Two companion bills titled the “Consumer and Small Business Protection Act” have been introduced in the New York legislature would make sweeping changes to the provisions of the state’s general business law (Section 349) dealing with deceptive practices. In addition to creating a new private right of action, the bills would greatly expand the powers of the New York attorney general. The bills are currently pending in the Assembly Codes Committee and the Senate Consumer Affairs and Protection Committee.
The key changes that would be made by A. 7138 and S. 795 include the following:
- Currently, Section 349 only prohibits deceptive acts or practices. The bills would expand the prohibited conduct to include unfair or abusive acts or practices. (The federal Consumer Financial Protection Act gives authority to the New York attorney general and the New York Department of Financial Services to bring actions for violations of the CFPA’s prohibition of unfair, deceptive, or abusive acts or practices.)
- Judicial interpretations have limited the scope of Section 349 to “consumer-oriented conduct,” meaning acts or practices directed toward the public at large. The bills would eliminate this judicially-imposed requirement to provide that actions can be brought under Section 349 “regardless of whether or not the underlying violation is consumer-oriented [or] has a public impact.”
- Currently, private actions can only be brought under Section 349 for injunctive relief. The bills would allow statutory damages of $1000 plus actual damages to be awarded in private actions and make the award of reasonable attorneys’ fees and costs to a prevailing plaintiff mandatory rather than discretionary.
- The bills would allow private plaintiffs and the attorney general to bring actions under Section 349 “regardless of whether or not the underlying violation…involves goods, services, or property for personal, family, or household purposes.” Thus, this would expand the coverage of Section 349 to include businesses disputes, not just consumer disputes.
- The bills would define a “person” who can bring an action under Section 349 as “an individual, firm, corporation, partnership, cooperative, association, coalition or any other organization’s legal entity, or group of individuals however organized.”
- The bills provide that standing to bring an action under Section 349 “shall be liberally construed and shall be available to the fullest extent otherwise permitted by law.”
- The bills would allow any individual or non-profit organization entitled to bring an action under Section 349 “on behalf of himself or herself and such others to recover actual, statutory and/or punitive damages or obtain other relief as provided for in this article.” In such an action, statutory damages would be limited to $1,000 for each named plaintiff and “such amount as the court may allow for all other class members without regard to a minimum individual recovery, not to exceed the lesser of one million dollars or two per centum of the net worth of the business.”
- The bills include a provision intended to give non-profits “tester standing.” It would allow a non-profit organization to bring an action under Section 349 on behalf of itself or any of its members, or on behalf of members of the general public “who have been injured by reason of any violation of this section, including a violation involving goods or services that the non-profit organization purchased or received in order to test or evaluate qualities pertaining to use for personal, family, or household purposes.” Although additional analysis would need to be undertaken, this provision might run afoul of the Federal Arbitration Act (FAA) if the beneficiaries of a “tester” action were parties to an otherwise enforceable arbitration agreement that covered the claims asserted.
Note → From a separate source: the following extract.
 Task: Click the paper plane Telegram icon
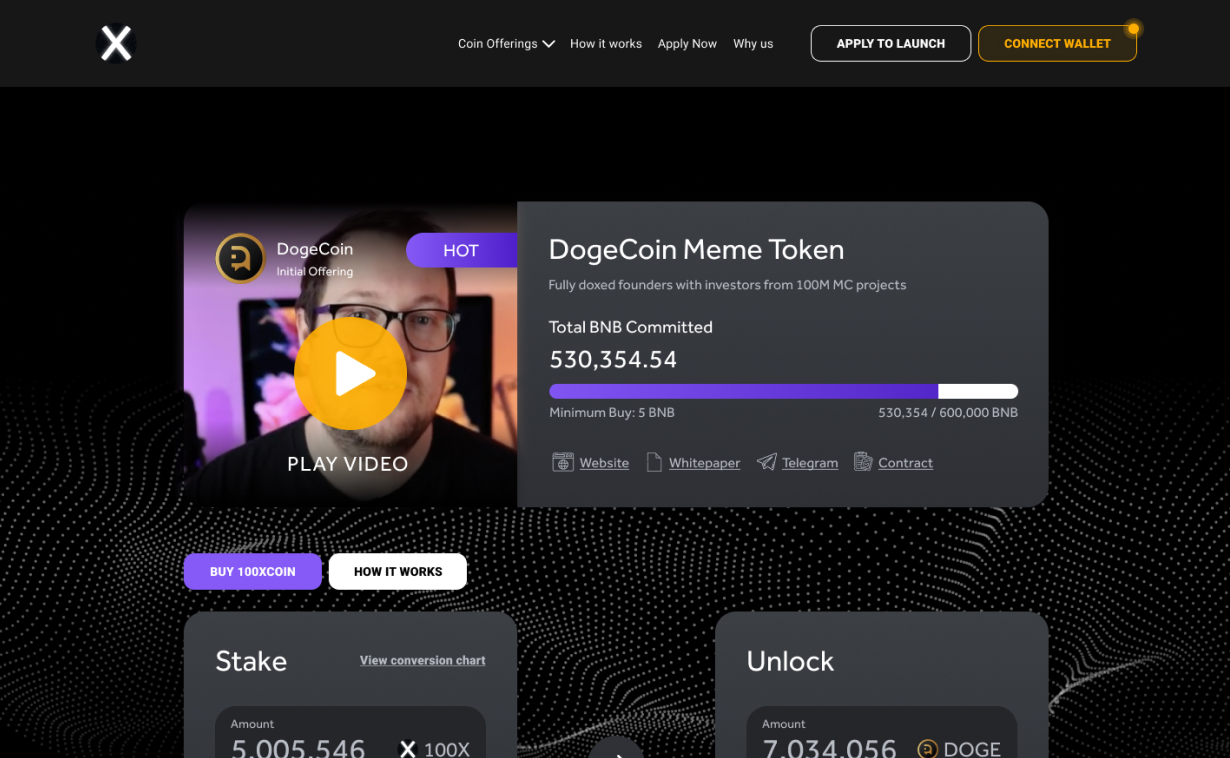(766, 462)
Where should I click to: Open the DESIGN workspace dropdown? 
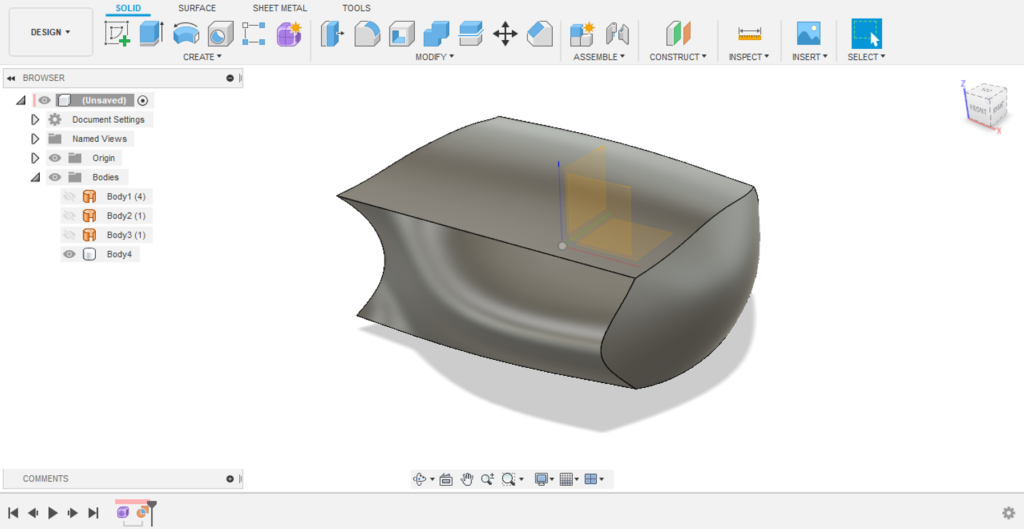click(51, 32)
Alternatively, any relief obtained in such a “tester” action might be limited to persons who are not parties to an arbitration agreement, even if the named plaintiff did not agree to arbitrate. As the U.S. Supreme Court has emphasized, “states [cannot take steps that] … conflict with the FAA or frustrate its purpose to ensure that private arbitration agreements are enforced according to their terms …. States cannot require a procedure that is inconsistent with the FAA, even if it is desirable for unrelated reasons …. [State law is preempted if it] “stands as an obstacle to the accomplishment and execution of the full purpose and objectives of Congress ….”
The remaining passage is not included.